Not a Poodle, Just a Common Whiner
Blair backs new online journalism regulator
By George Jones, Political Editor
Last Updated: 7:34pm BST 12/06/2007
Tony Blair hinted today at new restrictions on internet journalism, saying online news coverage had become "more pernicious and less balanced" than traditional political reporting.
In a farewell lecture on public life, he said that much of the British media behaved like a "feral beast, just tearing people and reputations to bits".
But he had particularly harsh words for non-traditional media outlets, particularly the internet.
"It used to be thought - and I include myself in this - that help was on the horizon," he said.
"New forms of communication would provide new outlets to by-pass the increasingly shrill tenor of the traditional media.
"In fact, the new forms can be even more pernicious, less balanced, more intent on the latest conspiracy theory multiplied by five."
The emergence of internet-based news and 24-hour television news channels meant reports were "driven by impact''. He said that there was a need for the distinction between news and comment to be reasserted.
With newspapers increasingly moving online, he said the regulatory systems for papers and TV needed to be revised.
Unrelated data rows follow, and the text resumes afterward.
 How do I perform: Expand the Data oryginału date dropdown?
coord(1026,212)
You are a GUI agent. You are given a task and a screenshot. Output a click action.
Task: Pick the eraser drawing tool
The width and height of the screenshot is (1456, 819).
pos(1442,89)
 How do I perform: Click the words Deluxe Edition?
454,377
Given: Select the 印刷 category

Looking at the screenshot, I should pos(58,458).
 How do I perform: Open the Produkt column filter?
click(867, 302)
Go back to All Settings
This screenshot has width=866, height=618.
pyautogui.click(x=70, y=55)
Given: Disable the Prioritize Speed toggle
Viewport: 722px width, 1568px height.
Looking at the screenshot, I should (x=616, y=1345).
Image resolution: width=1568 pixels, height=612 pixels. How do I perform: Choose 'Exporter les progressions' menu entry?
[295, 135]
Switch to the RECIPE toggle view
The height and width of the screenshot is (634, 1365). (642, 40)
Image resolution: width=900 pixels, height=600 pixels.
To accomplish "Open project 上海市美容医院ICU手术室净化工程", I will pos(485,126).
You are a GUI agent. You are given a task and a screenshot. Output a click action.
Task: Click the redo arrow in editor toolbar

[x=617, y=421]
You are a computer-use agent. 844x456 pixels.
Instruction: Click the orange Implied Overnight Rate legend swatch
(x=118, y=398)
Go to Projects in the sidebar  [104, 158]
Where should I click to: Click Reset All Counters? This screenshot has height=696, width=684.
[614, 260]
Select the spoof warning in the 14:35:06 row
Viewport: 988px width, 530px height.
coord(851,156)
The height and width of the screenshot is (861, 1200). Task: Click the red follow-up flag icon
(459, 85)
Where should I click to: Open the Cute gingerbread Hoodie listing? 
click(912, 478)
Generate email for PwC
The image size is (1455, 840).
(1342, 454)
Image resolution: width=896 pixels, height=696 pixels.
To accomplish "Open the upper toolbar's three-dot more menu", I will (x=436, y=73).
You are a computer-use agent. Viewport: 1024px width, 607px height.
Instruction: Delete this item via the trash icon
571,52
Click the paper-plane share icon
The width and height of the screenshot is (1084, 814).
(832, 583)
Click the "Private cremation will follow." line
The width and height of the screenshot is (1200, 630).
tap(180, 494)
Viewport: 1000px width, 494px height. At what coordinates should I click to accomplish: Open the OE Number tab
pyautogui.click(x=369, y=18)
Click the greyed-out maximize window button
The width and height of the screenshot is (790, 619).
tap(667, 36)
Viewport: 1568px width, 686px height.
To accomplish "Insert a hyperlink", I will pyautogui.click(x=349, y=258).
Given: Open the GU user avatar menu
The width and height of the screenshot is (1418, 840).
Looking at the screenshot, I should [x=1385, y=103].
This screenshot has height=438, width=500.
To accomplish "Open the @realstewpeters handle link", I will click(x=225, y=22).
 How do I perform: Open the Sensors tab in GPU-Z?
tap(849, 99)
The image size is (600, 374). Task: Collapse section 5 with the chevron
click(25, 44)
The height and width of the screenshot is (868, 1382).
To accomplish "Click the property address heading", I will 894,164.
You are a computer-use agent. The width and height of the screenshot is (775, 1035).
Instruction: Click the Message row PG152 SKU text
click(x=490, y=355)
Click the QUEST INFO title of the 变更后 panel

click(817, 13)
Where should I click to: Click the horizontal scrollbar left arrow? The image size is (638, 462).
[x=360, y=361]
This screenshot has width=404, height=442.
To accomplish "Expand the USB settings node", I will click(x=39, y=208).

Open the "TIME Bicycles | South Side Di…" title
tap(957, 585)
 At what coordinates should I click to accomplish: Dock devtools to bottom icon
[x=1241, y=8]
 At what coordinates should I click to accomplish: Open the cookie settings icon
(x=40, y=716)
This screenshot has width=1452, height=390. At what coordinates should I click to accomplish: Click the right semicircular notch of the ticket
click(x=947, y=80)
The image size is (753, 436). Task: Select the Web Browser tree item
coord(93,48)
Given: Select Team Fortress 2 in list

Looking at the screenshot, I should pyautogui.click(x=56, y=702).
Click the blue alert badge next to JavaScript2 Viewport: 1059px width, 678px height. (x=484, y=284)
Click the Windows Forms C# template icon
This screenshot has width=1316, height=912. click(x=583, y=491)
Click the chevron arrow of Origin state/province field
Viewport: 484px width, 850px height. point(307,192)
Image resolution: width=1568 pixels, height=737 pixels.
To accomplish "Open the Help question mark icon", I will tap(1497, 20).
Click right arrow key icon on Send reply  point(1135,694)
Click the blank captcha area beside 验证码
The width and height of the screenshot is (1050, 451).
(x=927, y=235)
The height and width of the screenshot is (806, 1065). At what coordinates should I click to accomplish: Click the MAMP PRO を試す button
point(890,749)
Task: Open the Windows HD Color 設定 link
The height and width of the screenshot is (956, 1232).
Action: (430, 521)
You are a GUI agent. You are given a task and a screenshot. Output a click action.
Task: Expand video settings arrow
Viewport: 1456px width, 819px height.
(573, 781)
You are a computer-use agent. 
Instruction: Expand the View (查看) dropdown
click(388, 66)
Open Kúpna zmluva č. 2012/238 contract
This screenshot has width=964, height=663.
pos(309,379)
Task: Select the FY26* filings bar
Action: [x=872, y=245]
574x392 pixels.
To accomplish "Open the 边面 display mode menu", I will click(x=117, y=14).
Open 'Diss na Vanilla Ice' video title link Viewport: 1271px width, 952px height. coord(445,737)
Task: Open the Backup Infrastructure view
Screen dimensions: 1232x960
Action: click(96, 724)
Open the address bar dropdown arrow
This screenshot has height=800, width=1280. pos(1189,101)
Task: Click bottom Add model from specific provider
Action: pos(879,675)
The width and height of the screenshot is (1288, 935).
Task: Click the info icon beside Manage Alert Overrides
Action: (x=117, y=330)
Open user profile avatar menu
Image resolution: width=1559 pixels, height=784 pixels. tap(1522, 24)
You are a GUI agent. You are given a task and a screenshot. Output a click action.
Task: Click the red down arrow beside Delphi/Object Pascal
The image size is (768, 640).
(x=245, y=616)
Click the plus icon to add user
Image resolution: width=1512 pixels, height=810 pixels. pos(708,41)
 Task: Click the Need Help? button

Currently they are monitored by separate watchdogs.
"As the technology blurs the distinction between papers and television, it becomes increasingly irrational to have different systems of accountability based on technology that no longer can be differentiated in the old way," Mr Blair said.
The outgoing Prime Minister said senior figures in public life had now become "totally demoralised" by the completely unbalanced nature of reporting.
He conceded that relations had always been fraught, but said the situation now threatened politicians' "capacity to take the right decisions for the country''.
The Prime Minister acknowledged that he had "contributed" to the deteriorating situation with the media by "spinning" too much in the early days of New Labour.
''We paid inordinate attention in the early days of New Labour to courting, assuaging, and persuading the media,'' Mr Blair said in a speech to Reuters.
''In our own defence, after 18 years of opposition and the, at times, ferocious hostility of parts of the media, it was hard to see any alternative.
''But such an attitude ran the risk of fuelling the trends in communications that I am about to question.''
While insisting that he was not complaining about the coverage he gets as Premier, Mr Blair claimed there was less balance in journalism now than 10 years ago.